La Policía había tratado infructuosamente de detener a Batista el pasado jueves en su domicilio de Río de Janeiro, dentro de un operativo derivado de la investigación "Lava Jato". Pero el empresario había partido días antes de Brasil. Su abogado informó que se encontraba en Nueva York por trabajo y que regresaría para entregarse, pero las autoridades lo consideraron un fugitivo y pidieron ayuda a Interpol para capturarlo.

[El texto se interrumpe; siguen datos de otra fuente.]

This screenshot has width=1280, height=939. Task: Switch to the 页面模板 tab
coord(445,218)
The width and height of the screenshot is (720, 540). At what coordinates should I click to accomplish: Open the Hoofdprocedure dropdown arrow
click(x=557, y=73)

Batista es sospechoso de haber pagado u$s16,5 millones a Cabral por una operación que en realidad nunca existió de compra y venta de una mina de oro. El empresario, considerado en 2012 por la revista Forbes como la séptima fortuna del mundo -con más 30.000 millones de dólares-, dijo antes de embarcar en el aeropuerto JFK de Nueva York que volvía a Brasil para entregarse, con la intención "de ayudar a pasar las cosas en limpio".

Queda por ver si sus eventuales confesiones aclaran los negocios, la estrepitosa quiebra y las complicidades con las que contó esta excéntrica figura, que había llegado a simbolizar el entusiasmo que Brasil despertaba en todo el mundo durante la primera década del siglo XXI.